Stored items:
=== Begin Enclosure ===
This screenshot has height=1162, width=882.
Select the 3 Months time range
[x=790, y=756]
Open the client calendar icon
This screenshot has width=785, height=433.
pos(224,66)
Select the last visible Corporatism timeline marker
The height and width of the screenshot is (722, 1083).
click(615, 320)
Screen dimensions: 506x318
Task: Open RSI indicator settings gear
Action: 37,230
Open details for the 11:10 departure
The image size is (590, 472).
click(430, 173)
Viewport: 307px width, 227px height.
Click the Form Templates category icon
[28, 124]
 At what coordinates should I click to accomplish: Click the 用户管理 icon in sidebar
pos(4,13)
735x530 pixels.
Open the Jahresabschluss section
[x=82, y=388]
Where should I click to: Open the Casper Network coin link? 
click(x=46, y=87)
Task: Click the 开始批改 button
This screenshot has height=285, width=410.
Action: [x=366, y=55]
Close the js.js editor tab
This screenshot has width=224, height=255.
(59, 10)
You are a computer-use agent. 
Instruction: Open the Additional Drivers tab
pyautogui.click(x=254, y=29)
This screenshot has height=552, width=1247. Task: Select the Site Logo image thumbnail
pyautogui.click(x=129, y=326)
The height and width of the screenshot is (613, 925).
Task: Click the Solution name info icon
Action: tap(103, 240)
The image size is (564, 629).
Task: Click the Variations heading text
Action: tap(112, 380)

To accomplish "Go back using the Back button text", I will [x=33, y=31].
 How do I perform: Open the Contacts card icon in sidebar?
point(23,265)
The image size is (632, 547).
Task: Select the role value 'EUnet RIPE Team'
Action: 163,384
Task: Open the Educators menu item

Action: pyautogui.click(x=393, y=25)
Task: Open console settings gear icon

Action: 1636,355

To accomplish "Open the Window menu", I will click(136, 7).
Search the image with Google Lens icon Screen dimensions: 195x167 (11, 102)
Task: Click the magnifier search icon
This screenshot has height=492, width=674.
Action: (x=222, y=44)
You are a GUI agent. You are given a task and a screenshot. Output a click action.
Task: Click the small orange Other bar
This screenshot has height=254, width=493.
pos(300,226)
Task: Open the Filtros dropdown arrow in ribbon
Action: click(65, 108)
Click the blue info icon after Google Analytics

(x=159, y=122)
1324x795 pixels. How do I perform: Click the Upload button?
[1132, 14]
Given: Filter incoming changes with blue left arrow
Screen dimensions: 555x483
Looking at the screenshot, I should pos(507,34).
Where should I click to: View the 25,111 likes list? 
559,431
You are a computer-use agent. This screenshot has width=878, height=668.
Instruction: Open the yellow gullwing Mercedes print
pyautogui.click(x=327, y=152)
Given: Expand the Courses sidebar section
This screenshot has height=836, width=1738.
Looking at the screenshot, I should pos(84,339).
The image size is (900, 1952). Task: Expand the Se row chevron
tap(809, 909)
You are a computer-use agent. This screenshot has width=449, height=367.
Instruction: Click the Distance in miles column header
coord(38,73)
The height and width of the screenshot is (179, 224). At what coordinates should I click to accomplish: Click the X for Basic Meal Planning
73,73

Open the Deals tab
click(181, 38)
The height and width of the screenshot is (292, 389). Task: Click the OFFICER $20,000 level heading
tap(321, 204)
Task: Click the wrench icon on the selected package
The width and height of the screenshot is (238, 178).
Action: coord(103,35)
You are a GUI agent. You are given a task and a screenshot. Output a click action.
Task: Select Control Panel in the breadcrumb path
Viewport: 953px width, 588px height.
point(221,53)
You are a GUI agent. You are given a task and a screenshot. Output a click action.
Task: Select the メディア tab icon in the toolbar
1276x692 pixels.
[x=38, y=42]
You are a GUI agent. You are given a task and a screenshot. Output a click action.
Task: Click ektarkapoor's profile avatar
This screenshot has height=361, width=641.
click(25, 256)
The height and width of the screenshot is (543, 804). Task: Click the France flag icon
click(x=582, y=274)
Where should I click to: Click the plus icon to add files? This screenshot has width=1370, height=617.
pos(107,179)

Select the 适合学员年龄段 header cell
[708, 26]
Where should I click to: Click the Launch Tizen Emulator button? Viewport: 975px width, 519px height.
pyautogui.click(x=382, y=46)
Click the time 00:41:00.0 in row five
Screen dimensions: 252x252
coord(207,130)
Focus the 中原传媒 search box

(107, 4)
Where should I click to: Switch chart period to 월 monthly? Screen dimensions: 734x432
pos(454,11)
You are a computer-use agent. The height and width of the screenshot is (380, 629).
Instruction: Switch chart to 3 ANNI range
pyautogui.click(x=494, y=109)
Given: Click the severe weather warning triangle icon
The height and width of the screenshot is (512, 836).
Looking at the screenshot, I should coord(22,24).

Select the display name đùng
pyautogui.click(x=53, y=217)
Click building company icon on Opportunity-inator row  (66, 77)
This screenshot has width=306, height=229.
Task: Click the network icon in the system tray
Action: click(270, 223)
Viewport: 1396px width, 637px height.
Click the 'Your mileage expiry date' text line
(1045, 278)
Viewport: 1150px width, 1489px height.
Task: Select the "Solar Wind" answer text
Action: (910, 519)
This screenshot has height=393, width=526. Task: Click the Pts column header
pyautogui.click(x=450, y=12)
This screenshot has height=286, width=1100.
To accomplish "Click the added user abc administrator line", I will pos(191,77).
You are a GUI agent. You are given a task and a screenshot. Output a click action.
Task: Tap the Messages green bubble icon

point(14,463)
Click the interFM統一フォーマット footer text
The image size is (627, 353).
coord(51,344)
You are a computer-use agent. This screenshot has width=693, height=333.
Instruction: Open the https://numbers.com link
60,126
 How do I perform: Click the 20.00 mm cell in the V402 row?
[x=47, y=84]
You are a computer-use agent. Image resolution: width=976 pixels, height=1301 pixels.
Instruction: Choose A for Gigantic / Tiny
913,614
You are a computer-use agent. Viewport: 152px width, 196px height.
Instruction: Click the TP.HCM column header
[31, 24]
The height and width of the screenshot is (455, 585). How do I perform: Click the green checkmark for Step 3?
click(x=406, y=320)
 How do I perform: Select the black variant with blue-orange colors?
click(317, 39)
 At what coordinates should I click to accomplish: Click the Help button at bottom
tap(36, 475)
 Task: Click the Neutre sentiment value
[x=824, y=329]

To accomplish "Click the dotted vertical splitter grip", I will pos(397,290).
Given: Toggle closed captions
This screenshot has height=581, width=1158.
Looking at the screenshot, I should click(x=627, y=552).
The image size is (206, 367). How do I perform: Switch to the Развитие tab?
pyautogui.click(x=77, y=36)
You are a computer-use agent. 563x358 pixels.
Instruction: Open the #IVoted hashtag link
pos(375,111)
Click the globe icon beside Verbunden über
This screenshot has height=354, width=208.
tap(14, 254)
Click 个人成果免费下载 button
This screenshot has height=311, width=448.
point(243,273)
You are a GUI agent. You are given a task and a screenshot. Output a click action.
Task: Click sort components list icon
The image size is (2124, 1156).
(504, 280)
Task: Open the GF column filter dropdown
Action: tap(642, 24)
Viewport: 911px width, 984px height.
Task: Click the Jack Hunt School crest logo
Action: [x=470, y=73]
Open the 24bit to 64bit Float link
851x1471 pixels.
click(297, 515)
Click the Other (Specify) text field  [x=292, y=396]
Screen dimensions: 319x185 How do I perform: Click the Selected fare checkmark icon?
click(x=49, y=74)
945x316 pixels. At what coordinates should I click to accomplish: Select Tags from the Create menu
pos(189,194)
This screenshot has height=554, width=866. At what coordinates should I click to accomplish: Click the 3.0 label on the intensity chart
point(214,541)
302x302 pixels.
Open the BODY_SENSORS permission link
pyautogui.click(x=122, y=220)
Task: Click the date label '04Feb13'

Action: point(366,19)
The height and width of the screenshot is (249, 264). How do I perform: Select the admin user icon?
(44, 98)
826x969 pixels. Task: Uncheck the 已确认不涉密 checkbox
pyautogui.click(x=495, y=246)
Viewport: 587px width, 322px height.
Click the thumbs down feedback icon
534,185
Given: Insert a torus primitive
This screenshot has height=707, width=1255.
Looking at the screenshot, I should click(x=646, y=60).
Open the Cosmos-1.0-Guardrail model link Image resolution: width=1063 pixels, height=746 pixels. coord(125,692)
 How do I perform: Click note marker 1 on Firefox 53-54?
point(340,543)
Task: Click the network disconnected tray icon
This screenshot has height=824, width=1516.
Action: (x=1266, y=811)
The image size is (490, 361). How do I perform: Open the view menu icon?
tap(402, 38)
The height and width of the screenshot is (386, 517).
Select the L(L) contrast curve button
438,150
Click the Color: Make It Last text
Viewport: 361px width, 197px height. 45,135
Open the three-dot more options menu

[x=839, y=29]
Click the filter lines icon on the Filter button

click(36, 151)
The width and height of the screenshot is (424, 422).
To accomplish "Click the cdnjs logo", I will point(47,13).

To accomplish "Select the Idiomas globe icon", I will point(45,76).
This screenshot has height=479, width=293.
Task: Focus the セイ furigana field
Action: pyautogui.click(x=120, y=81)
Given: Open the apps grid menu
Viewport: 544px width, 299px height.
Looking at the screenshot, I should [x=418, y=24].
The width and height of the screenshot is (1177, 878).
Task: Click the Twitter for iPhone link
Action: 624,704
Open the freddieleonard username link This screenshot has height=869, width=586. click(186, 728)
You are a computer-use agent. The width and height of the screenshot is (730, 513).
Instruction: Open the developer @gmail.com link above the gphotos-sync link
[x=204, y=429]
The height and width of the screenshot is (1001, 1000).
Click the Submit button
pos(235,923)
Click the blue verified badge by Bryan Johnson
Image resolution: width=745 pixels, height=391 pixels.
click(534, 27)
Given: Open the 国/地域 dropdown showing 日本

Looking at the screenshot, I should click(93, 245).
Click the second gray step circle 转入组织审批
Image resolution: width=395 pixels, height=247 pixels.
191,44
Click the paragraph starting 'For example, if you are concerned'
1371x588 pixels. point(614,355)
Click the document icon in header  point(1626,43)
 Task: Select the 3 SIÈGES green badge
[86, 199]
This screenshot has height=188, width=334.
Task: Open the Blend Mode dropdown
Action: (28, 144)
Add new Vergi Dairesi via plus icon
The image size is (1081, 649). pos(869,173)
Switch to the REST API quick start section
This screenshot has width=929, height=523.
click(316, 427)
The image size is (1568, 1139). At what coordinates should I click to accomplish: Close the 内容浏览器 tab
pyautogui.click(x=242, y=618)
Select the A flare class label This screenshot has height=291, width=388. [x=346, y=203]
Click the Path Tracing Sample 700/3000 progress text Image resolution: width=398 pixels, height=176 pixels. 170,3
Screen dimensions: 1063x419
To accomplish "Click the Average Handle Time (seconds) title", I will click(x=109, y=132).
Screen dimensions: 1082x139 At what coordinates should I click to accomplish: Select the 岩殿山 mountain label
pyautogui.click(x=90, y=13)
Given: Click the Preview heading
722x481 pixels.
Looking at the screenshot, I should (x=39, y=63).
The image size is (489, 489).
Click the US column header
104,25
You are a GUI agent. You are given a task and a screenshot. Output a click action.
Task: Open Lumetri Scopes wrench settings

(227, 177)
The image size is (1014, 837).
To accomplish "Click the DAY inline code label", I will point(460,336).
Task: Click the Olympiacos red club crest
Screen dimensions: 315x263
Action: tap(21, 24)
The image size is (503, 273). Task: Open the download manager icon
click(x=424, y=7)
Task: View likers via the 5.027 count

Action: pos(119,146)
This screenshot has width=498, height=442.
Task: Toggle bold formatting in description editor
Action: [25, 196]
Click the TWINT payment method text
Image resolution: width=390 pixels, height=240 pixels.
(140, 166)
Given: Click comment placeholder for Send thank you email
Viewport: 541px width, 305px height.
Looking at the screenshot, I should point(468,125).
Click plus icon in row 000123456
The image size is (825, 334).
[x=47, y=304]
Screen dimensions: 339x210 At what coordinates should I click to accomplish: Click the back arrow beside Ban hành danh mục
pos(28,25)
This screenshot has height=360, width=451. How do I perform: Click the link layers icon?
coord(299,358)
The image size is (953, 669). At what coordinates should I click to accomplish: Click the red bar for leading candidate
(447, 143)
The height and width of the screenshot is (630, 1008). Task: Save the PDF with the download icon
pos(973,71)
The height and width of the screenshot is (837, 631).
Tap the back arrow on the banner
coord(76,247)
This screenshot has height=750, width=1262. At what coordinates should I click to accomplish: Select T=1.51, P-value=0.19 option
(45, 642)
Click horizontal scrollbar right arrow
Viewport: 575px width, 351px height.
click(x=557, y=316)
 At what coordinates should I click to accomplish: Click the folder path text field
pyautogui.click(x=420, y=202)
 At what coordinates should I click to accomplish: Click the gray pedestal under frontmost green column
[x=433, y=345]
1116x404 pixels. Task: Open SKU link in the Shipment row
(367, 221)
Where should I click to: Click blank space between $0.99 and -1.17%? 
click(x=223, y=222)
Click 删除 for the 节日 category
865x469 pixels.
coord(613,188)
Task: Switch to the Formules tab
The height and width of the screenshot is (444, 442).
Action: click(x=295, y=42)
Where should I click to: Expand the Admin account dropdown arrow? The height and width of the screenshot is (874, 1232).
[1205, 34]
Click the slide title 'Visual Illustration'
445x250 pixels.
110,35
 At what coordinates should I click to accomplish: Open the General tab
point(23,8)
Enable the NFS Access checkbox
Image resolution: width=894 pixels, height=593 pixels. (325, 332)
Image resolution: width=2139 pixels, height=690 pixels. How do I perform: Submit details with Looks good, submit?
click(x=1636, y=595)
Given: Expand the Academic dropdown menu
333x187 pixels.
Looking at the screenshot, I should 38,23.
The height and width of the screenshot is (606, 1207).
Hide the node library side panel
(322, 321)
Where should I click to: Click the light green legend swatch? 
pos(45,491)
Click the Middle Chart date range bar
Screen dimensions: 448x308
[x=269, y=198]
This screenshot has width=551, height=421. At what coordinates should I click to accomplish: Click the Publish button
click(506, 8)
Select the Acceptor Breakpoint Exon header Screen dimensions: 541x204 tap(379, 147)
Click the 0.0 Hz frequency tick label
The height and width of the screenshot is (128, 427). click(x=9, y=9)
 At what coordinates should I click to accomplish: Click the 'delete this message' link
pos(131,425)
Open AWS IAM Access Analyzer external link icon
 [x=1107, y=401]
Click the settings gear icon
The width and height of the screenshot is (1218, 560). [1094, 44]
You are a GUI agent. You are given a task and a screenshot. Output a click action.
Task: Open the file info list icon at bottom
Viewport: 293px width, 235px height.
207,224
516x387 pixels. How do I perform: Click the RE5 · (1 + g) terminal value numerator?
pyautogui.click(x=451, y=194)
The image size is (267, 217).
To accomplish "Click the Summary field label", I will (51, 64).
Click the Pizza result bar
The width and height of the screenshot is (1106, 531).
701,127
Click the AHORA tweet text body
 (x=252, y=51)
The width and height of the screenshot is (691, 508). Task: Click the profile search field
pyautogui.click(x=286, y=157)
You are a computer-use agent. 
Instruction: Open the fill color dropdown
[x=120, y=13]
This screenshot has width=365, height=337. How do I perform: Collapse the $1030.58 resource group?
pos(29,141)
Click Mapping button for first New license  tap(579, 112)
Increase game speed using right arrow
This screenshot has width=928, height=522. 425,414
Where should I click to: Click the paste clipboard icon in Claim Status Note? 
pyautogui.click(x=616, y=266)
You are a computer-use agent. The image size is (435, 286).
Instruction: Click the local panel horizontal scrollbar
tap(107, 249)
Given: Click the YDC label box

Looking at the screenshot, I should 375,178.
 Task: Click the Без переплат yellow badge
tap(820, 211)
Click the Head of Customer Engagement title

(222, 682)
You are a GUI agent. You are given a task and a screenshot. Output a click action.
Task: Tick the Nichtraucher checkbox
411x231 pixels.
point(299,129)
=== End Enclosure ===
[EXERCISE DIRECTIONS]:
Copy nothing beyond the line containing "Select the last". Transcribe exactly from the first line of the entries down to that line, inclusive.

[EXERCISE OUTPUT]:
This screenshot has height=1162, width=882.
Select the 3 Months time range
[x=790, y=756]
Open the client calendar icon
This screenshot has width=785, height=433.
pos(224,66)
Select the last visible Corporatism timeline marker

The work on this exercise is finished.